▶ [Page]:
◆ ◆ ◆ ◆ ◆

If that doesn't work, make sure that the nvidia driver is find the correct kernel sources to compile from:

[code]

ls -l /usr/src

[code]

If /usr/src/linux doesn't symlink to the actual kernel you're using, then it won't work.

----------

## paolo_cst

 *jschellhaass wrote:*   

> I 
> 
> Does nvidia.ko exist anywhere on your system?
> 
> find / -name nvidia.ko 
> ...

 

Ok, the module nvidia.ko exist! It's in

/lib/modules/2.6.10-gentoo-r6/video/

The weird is that the path is exactly the same of the error message when i try "modprobe nvidia":

"FATAL: Error inserting nvidia (/lib/modules/2.6.10-gentoo-r6/video/nvidia.ko): No such device"

'm very confused.  :Sad:  What to do now?

Jeff, thanks for your help...Last edited by paolo_cst on Fri Jan 28, 2005 10:24 pm; edited 1 time in total

----------

## jschellhaass

What is the output of lspci?

jeff

----------

## paolo_cst

 *jschellhaass wrote:*   

> What is the output of lspci?

◆ ◆ ◆ ◆ ◆

▶ [Brief 1]:
Answer these from the forum thread about the nvidia driver:
(a) Which command is given for checking the kernel sources?
(b) In which directory did paolo_cst find nvidia.ko?
(c) Which command's output does jschellhaass ask about?
▶ [Brief 2]: Pick up the forum thread about the nvidia driver after its last line and continue it.

▶ [Collected material]:

◆ ◆ ◆ ◆ ◆

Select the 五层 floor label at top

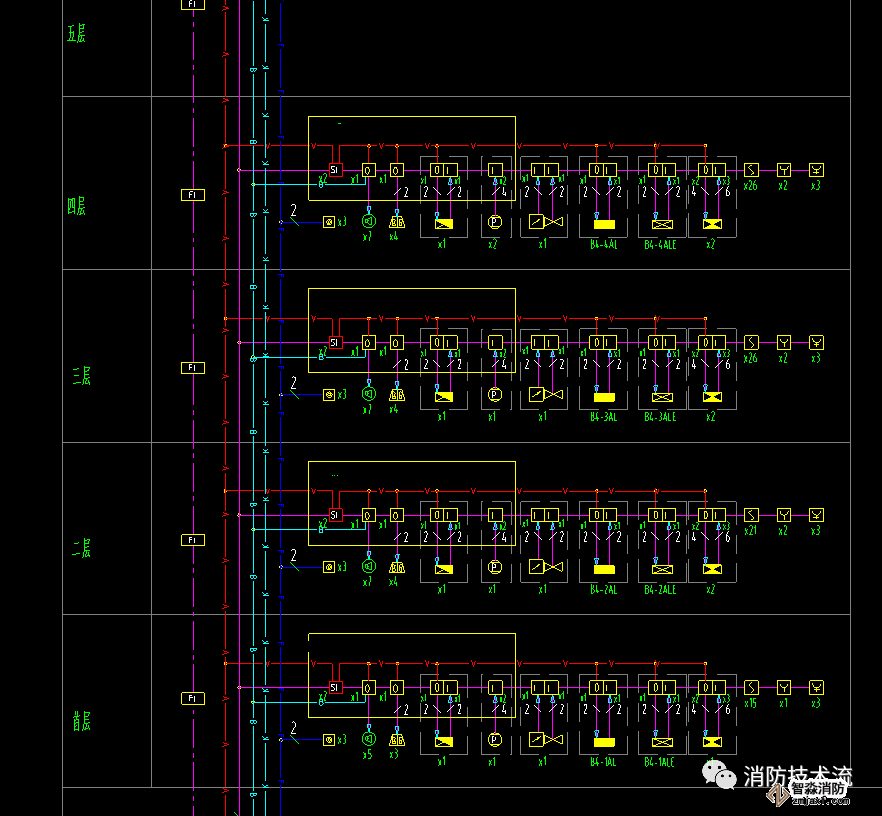76,34
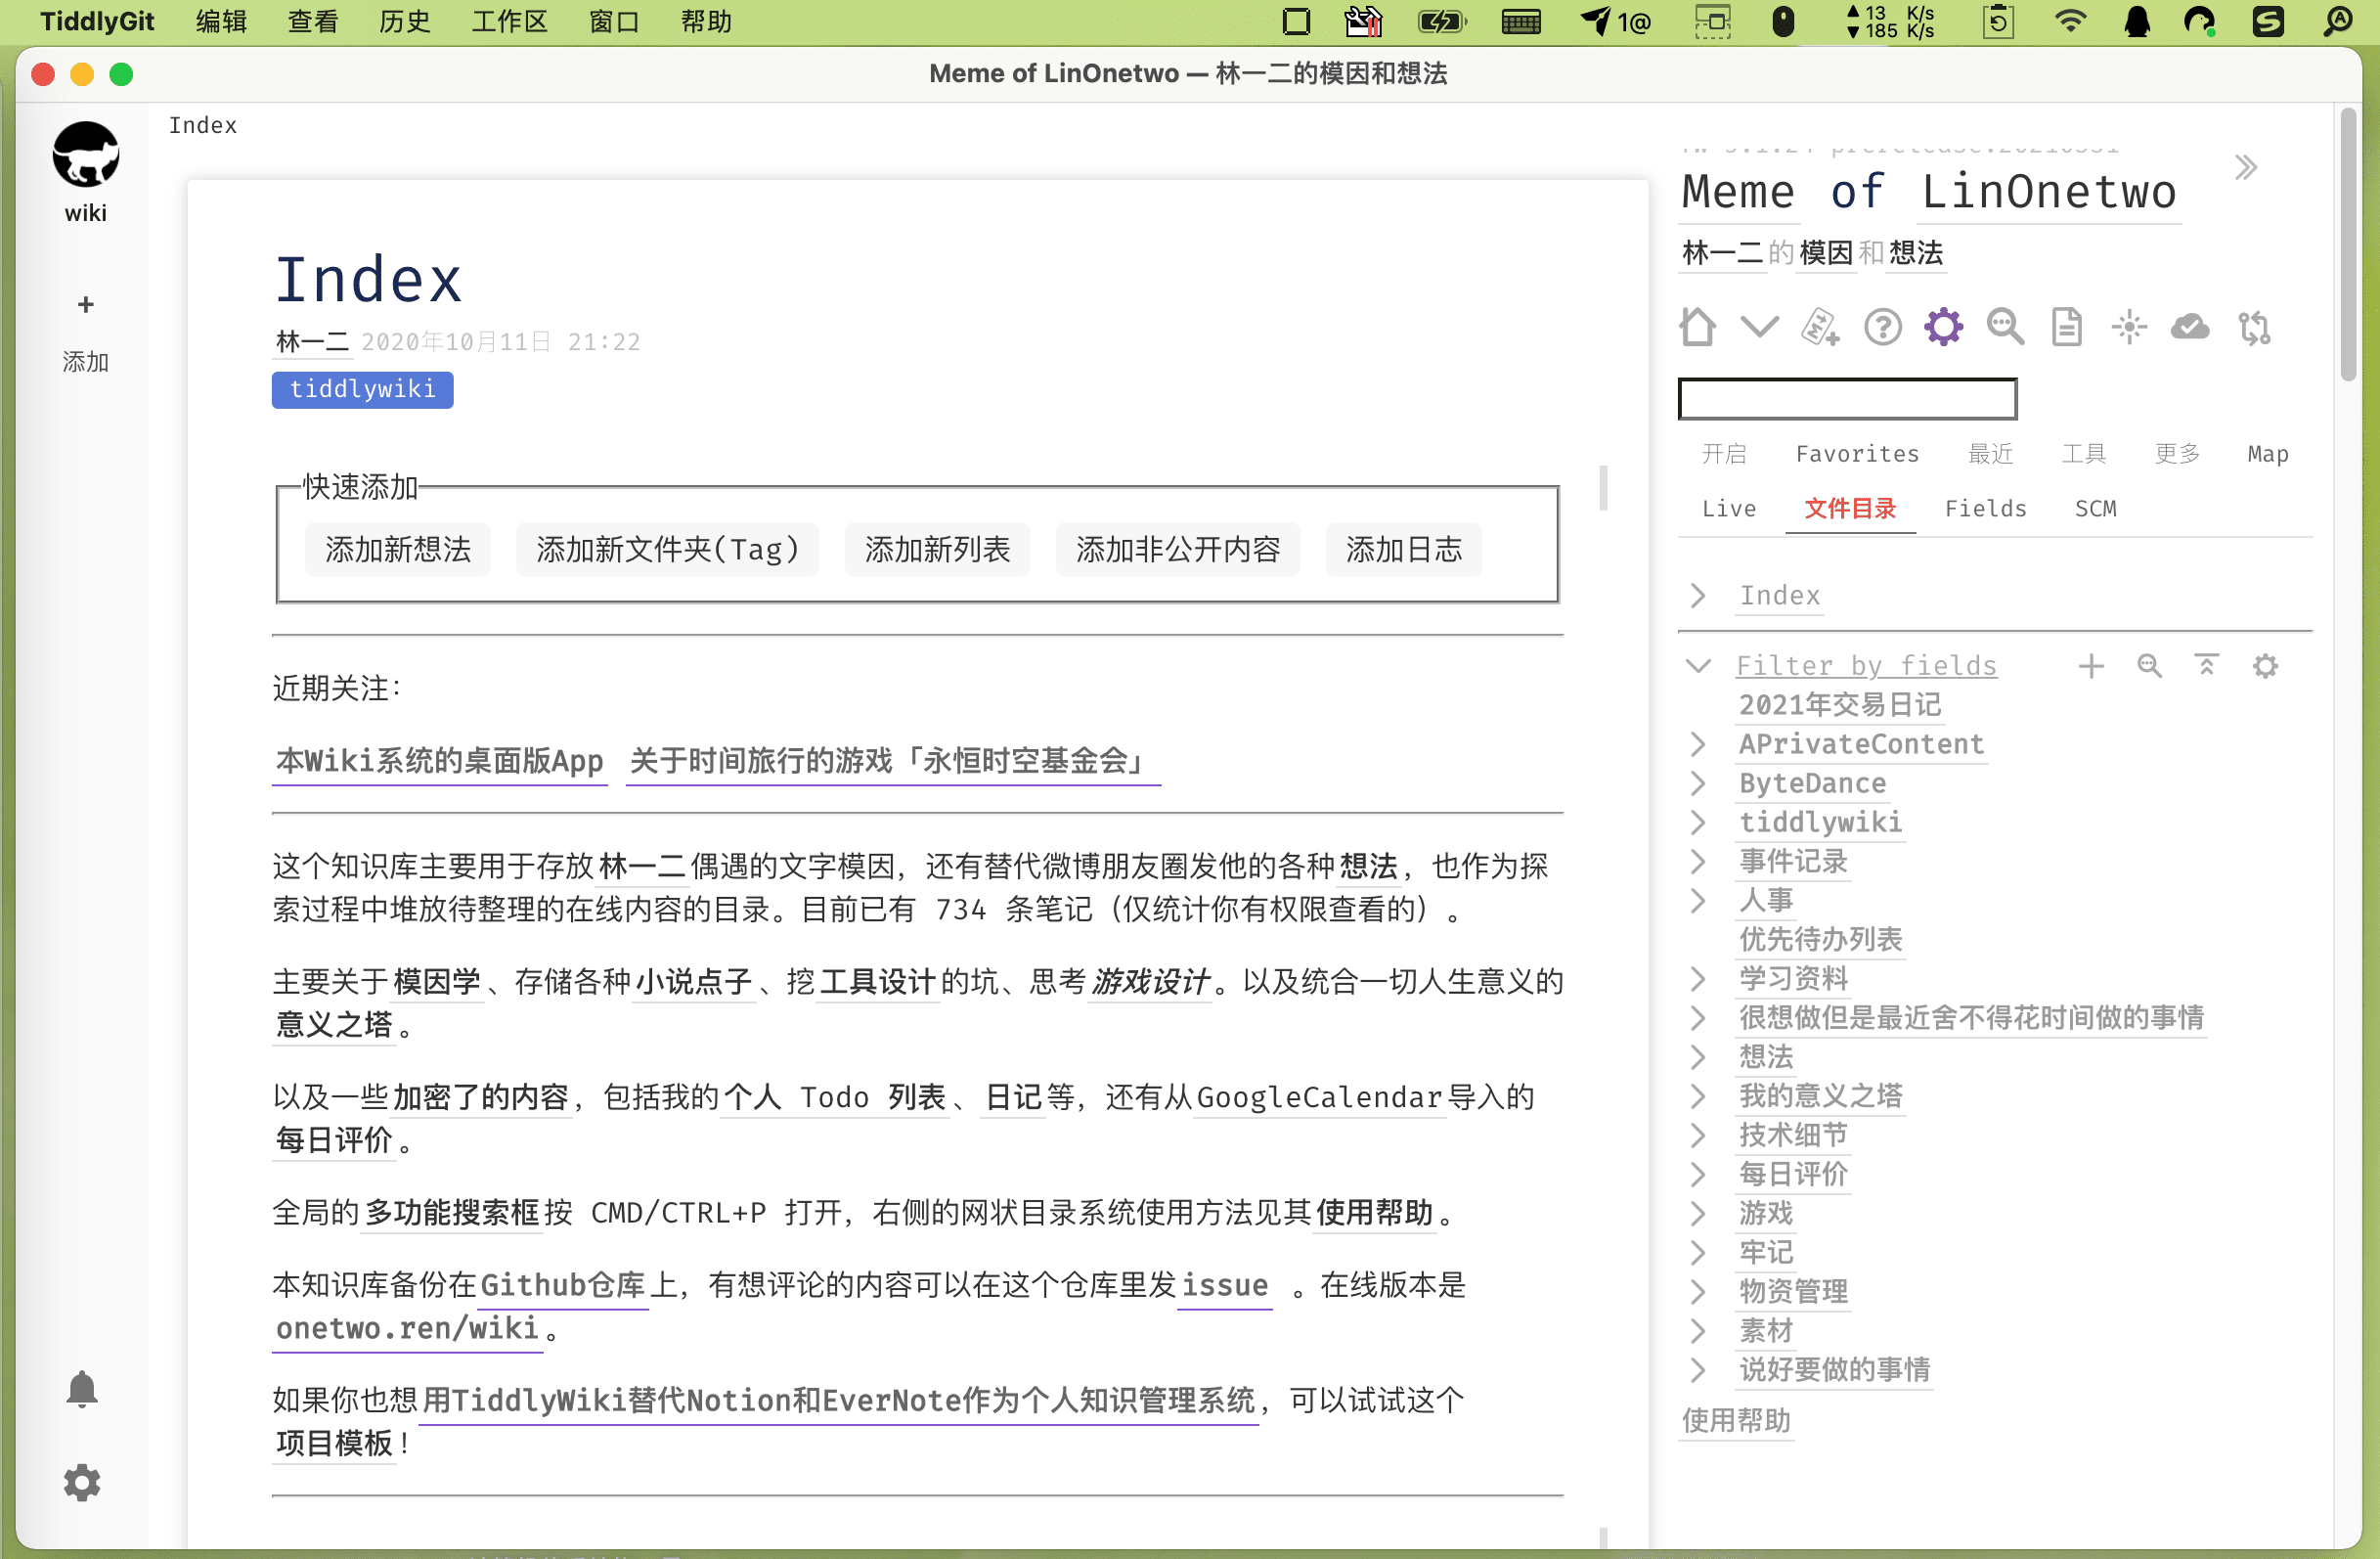Save wiki using the cloud checkmark icon

[x=2190, y=326]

◆ ◆ ◆ ◆ ◆

▶ [Exercise answer 1]:
(a) ls -l /usr/src
(b) /lib/modules/2.6.10-gentoo-r6/video/
(c) lspci

▶ [Exercise answer 2]:
> 
> jeff

 

Grepping the output of lspci with the keyword nVidia I get the following line:

[code]

lspci | grep nVidia

0000:01:00.0 VGA compatible controller: nVidia Corporation NV5M64 [RIVA TNT2 Model 64/Model 64 Pro] (rev 15)

----------

## jschellhaass

I'm not certain why the nvidia kernel module can't load.

Can you startx using the nv driver?

jeff

----------

## yaneurabeya

The nvidia kernel module should have compiled if you reemerged it...   :Confused:  I just read that there were issues with users of older cards and the latest nvidia driver since they were phasing out support. If you want to mask support for the newest drivers, add the following to your /etc/portage/portage.mask file. Learning how to use portage is an essential art to Gentoo  :Smile: .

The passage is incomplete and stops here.